Dans ce répertoire, il est difficile de trouver clairement des références faisant appel à l’érotisme; il est toutefois plus évident de faire quelques rapprochements avec la notion de sensualité. Les premières pièces qui nous viennent à l’esprit sont Les Chansons de Bilitis composées par Debussy en 1897. Mais aussi, quelques années auparavant - en 1892 - Sara la baigneuse de Fernand Halphen. Il existe aussi des oeuvres à caractère intimiste comme la mélodie de Gounod, Par une belle nuit.

Cette pièce plonge le spectateur au coeur d'un système de spatialisation. Bien que difficilement audible lors de l’écoute du CD, nous pouvons imaginer en situation de concert le public immergé dans l’oeuvre, dans l’imaginaire du compositeur mais aussi du poète, voire de Nabokov.

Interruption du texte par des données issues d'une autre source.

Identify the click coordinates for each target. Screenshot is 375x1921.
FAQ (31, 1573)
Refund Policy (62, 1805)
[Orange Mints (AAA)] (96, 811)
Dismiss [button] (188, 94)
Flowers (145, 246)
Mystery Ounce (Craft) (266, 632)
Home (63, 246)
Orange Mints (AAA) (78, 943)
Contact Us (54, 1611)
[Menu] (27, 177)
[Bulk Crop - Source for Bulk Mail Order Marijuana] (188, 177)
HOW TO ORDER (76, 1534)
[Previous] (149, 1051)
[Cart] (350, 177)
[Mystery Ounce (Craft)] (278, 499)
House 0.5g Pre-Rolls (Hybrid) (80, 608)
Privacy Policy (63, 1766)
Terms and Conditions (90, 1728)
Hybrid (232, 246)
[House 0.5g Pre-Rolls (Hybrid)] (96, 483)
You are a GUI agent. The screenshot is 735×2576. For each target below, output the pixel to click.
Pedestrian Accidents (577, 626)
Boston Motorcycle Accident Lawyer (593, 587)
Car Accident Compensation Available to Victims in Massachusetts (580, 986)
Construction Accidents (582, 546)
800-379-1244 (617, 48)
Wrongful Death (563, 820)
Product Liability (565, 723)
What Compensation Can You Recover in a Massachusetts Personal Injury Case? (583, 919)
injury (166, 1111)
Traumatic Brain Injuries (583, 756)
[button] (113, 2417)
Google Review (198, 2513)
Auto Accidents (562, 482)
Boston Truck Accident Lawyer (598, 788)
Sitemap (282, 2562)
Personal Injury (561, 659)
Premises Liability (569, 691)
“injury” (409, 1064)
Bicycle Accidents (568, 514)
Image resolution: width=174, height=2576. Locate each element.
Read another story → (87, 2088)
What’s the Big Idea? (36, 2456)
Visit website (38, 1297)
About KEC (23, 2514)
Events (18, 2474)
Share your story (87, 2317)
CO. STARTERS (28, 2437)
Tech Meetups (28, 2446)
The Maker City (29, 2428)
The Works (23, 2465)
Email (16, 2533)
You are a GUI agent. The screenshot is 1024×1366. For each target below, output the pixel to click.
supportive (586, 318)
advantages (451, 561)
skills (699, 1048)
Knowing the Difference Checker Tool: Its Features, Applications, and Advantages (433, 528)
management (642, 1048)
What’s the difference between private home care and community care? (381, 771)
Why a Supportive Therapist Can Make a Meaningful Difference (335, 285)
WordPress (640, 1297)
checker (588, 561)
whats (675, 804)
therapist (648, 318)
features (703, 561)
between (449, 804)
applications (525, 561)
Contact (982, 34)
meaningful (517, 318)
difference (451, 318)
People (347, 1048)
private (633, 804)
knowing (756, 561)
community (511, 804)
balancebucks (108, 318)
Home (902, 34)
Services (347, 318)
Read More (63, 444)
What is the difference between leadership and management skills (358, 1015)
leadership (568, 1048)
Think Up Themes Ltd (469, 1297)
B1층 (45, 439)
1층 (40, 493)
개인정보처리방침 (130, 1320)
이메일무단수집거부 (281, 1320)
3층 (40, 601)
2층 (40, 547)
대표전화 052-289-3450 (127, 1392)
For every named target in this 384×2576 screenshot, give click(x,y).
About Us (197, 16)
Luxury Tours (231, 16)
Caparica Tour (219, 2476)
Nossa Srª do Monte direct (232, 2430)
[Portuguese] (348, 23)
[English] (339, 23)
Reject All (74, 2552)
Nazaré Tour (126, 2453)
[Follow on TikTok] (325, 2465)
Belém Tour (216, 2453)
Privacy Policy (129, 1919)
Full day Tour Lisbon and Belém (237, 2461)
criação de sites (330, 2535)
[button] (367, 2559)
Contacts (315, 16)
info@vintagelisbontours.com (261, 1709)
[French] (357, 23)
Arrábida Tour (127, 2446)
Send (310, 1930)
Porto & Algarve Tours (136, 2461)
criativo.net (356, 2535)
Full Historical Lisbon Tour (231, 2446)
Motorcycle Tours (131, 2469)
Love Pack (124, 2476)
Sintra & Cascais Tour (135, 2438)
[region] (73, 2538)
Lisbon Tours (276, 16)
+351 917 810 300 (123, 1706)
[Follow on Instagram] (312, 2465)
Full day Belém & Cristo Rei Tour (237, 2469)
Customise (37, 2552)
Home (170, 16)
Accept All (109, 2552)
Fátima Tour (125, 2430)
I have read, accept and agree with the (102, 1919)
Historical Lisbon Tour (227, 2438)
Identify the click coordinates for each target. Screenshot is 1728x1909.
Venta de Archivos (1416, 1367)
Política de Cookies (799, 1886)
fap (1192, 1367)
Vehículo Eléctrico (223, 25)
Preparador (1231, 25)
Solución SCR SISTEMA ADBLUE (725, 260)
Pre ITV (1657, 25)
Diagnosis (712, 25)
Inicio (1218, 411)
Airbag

Outre cette spatialisation, des samplers, harmonizers et synthétiseurs sont utilisés. Ces différents modules informatiques contribuent également à la mise en espace auditive et au modelage de la perception qu’aura l’auditeur à l’écoute de la pièce. En effet, des sons concrets que l'auditeur peut se représenter directement viennent s’ajouter au suivi et à la transformation de la voix de la soprano. L'ensemble est modulé en temps réel par des principes d’interactions homme-machine (chanteuse/ordinateur) plus difficiles à comprendre et entendre, mais offrant un naturel et une souplesse que des sons fixés sur bande ne pourraient atteindre.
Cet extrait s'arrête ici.